New tech promises to speed up biomarker validation

Discovering cancer biomarkers is all well and good, but researchers the world over often struggle to validate their findings due to a lack of reproducible methods to measure predictive proteins. Now, thanks to work from the Fred Hutchinson Cancer Research Center, investigators believe they've discovered a way to measure the entire human repertoire of proteins.

As it stands, it's nearly impossible to make robust measurements of most human proteins, Fred Hutch proteomics expert Amanda Paulovich said, requiring scientists to test an unwieldy number of proteins to suss out a single biomarker. With that in mind, Paulovich and her team developed technology called multiple reaction monitoring mass spectrometry, which allows for highly precise quantifications of hundreds of proteins per day, letting researchers target specific proteins in tiny samples or biopsies.

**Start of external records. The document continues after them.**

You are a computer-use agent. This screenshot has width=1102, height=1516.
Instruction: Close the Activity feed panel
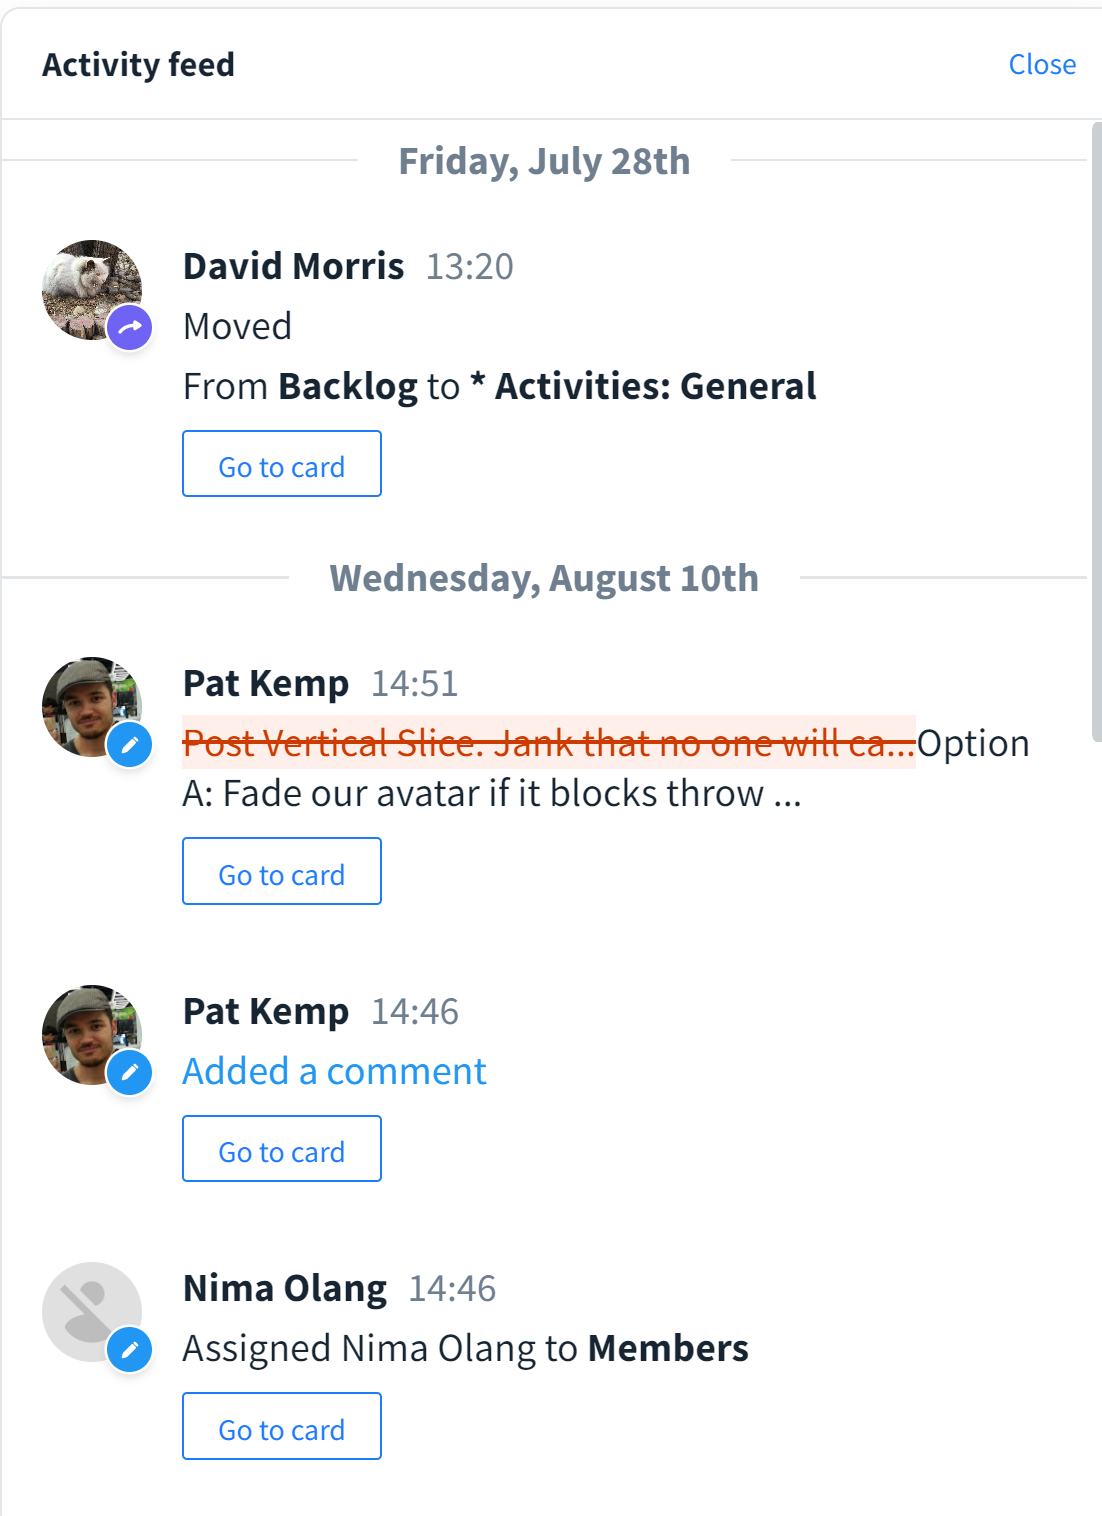click(x=1042, y=65)
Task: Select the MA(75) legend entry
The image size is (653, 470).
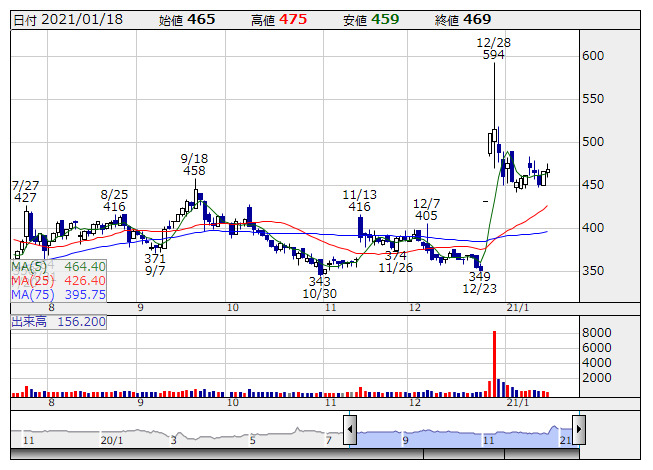Action: [x=58, y=295]
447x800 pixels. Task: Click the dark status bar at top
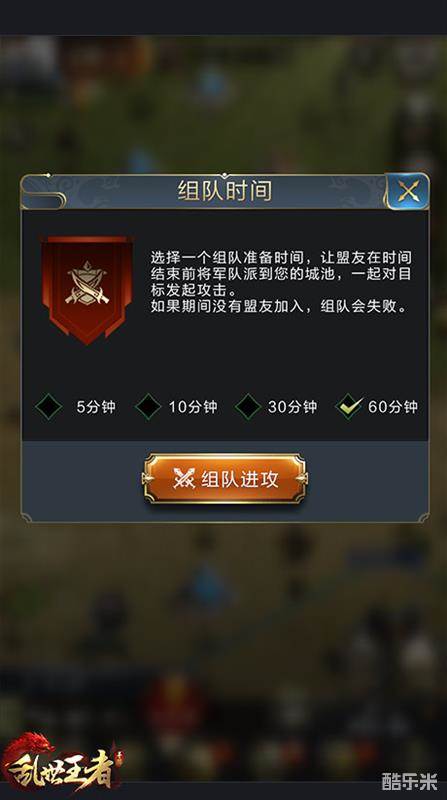coord(224,17)
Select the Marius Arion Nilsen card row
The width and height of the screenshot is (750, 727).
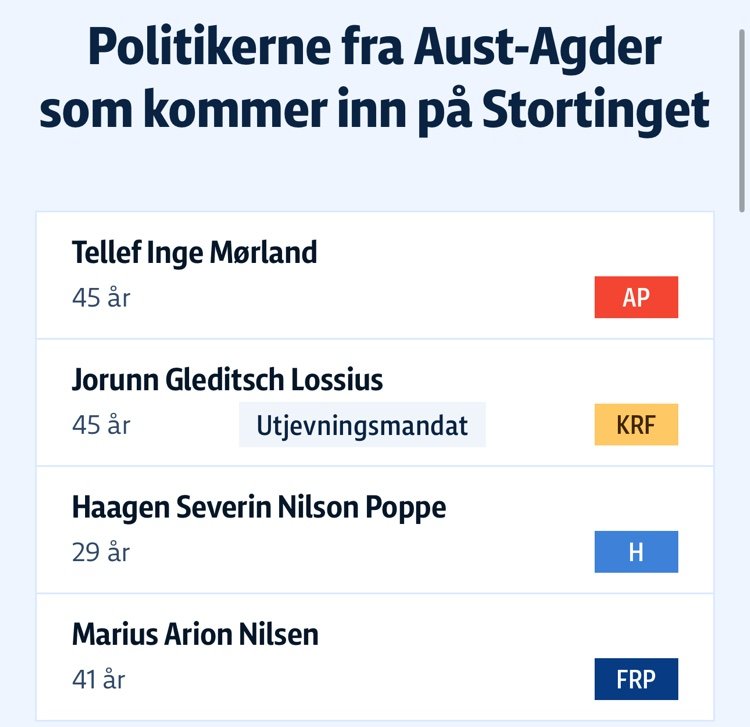point(375,657)
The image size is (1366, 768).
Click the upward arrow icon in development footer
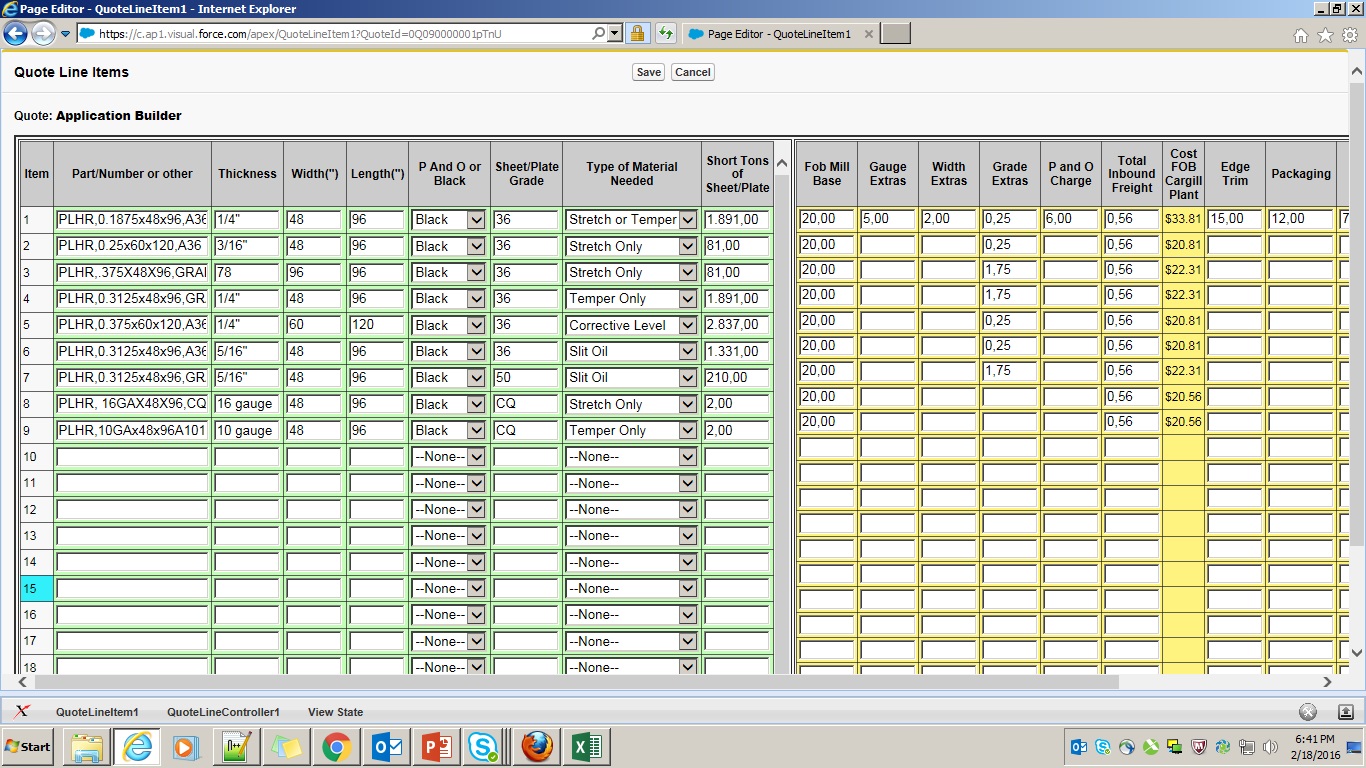coord(1345,712)
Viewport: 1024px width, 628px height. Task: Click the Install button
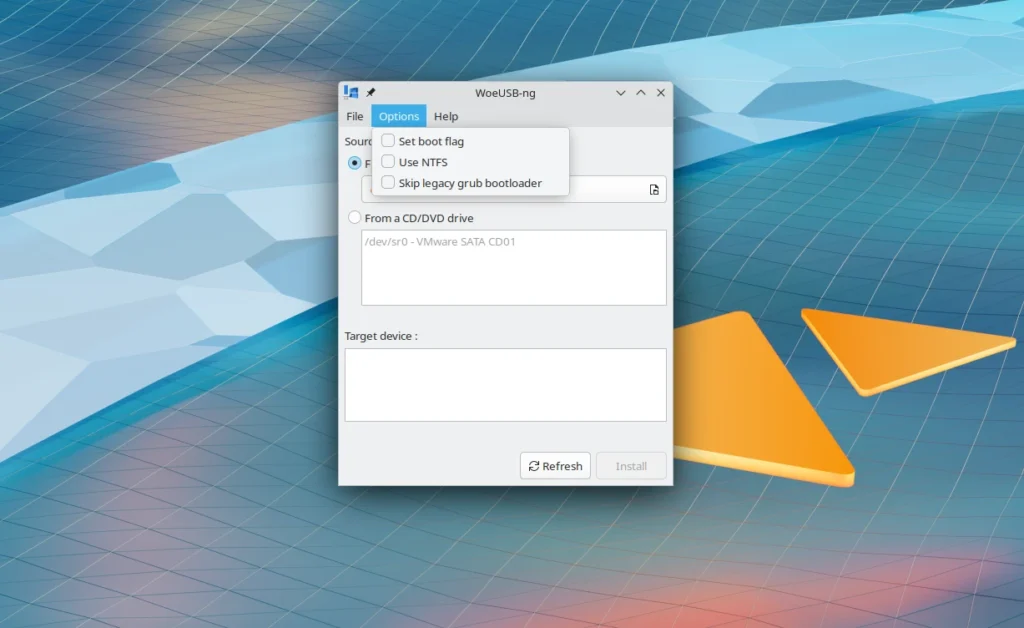[x=631, y=466]
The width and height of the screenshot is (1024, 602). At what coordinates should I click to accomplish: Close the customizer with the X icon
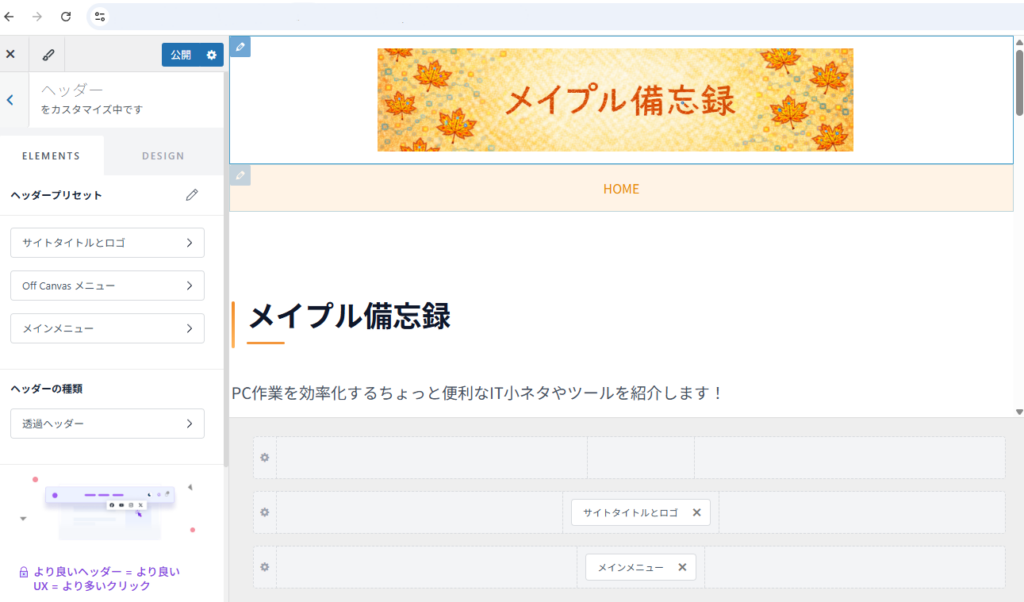(11, 55)
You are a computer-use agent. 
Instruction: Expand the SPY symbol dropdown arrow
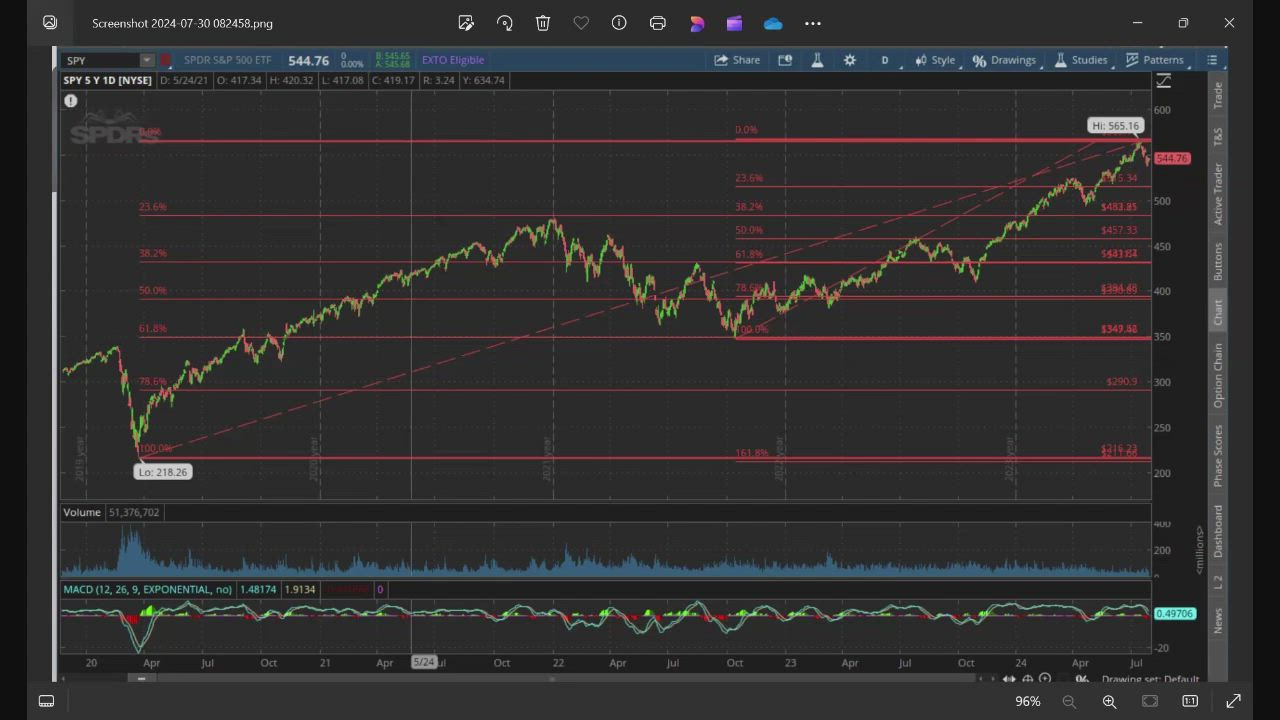point(147,61)
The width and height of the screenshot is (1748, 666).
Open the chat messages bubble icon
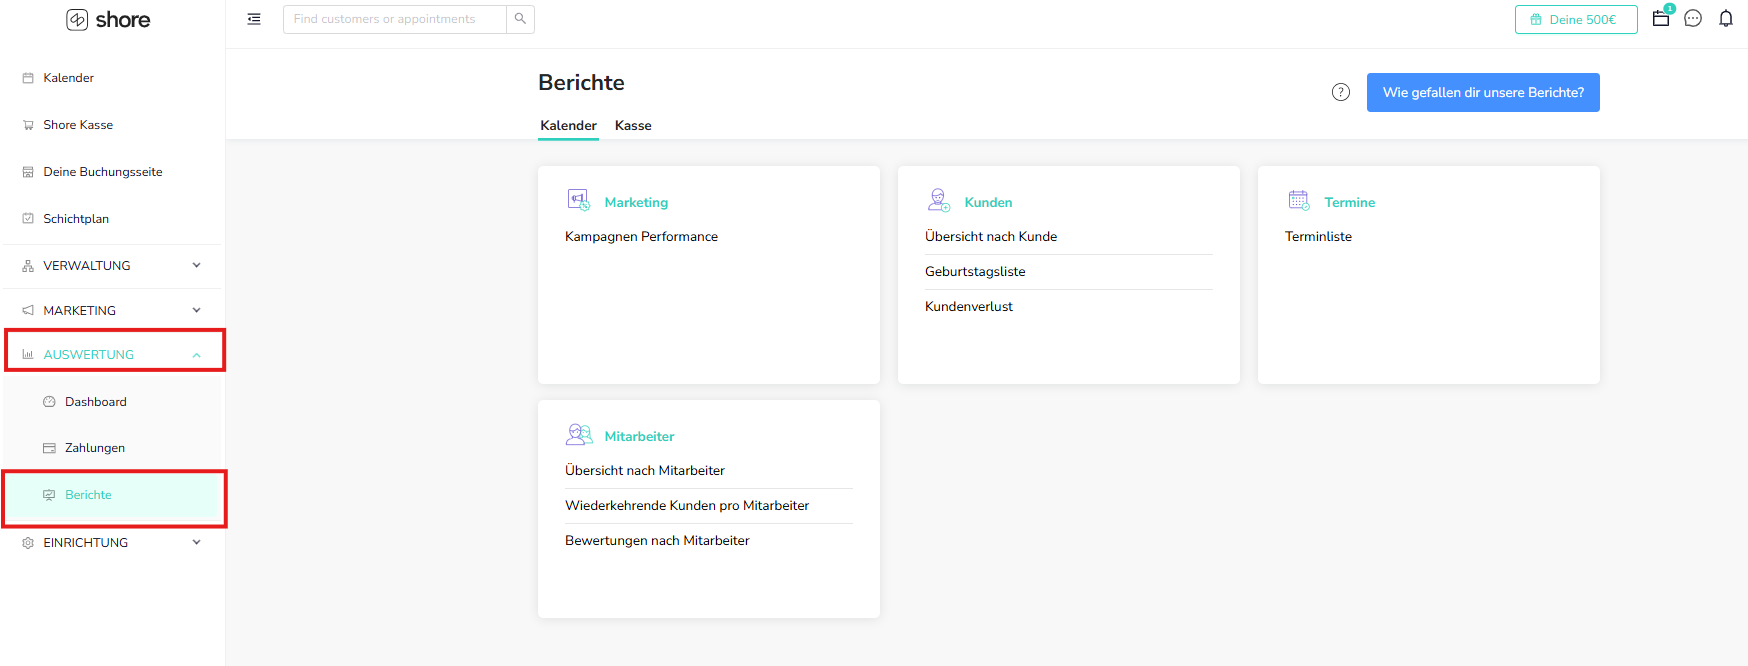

In a study, the Fred Hutch team reached out to scientists from the Broad Institute and Seoul National University to help assay more than 300 breast cancer-related proteins, finding that their method could duplicate and extend the findings of traditional tests, only faster and more efficiently. That established the feasibility of protein quantification, the researchers said, and next they want to expand their work and eventually create an international effort to quantify every known human protein.

"This method has the potential to completely revolutionize how we measure human proteins," Paulovich said in a statement. "Having a global resource for standardized quantification of all human proteins would set new standards that would undoubtedly increase the reproducibility of preclinical research, which would have a dramatic impact on the translation of novel therapeutics and diagnostics."

To get there, Paulovich and company plan to launch an open-source web portal next year, posting highly validated assays to help researchers around the globe push forward with their own proteomic work.